▽

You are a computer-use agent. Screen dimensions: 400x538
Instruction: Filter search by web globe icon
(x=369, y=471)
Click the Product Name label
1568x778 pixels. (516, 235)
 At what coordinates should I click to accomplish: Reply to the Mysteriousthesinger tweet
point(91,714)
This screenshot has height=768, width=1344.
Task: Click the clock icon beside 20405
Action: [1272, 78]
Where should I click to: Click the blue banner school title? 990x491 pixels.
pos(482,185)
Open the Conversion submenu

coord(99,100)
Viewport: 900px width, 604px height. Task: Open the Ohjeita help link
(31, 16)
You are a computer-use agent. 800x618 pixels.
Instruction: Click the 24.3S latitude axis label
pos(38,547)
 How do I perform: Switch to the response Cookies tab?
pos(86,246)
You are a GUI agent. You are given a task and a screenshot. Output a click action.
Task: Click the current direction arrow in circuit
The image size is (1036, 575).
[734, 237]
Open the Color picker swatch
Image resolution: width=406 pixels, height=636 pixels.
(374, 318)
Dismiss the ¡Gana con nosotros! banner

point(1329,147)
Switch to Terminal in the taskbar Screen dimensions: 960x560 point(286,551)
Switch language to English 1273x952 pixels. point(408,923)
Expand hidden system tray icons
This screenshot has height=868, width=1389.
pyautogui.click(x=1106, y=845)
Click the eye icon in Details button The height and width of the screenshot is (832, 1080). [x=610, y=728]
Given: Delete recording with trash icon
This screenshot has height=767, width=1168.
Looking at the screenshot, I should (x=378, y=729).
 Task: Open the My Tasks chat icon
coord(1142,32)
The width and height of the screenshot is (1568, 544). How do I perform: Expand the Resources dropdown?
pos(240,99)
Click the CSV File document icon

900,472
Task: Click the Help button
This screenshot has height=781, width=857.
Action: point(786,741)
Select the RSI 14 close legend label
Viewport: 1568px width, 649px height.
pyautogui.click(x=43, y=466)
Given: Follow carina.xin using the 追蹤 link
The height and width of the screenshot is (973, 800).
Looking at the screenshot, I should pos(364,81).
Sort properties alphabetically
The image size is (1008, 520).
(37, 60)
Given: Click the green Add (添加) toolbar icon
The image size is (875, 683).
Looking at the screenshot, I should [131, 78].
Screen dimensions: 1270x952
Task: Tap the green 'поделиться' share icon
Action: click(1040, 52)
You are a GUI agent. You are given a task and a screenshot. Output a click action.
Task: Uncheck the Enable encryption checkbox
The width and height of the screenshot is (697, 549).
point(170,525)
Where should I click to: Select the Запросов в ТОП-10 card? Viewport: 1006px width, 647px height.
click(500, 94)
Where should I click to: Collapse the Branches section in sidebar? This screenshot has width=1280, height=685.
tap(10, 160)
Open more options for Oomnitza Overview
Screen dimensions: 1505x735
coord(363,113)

△

• **THE PROBLEM**
Find each line of the data above that holds the word "agent", then copy it.

• **ANSWER TO THE PROBLEM**
You are a computer-use agent. Screen dimensions: 400x538
You are a computer-use agent. 800x618 pixels.
You are a GUI agent. You are given a task and a screenshot. Output a click action.
You are a GUI agent. You are given a task and a screenshot. Output a click action.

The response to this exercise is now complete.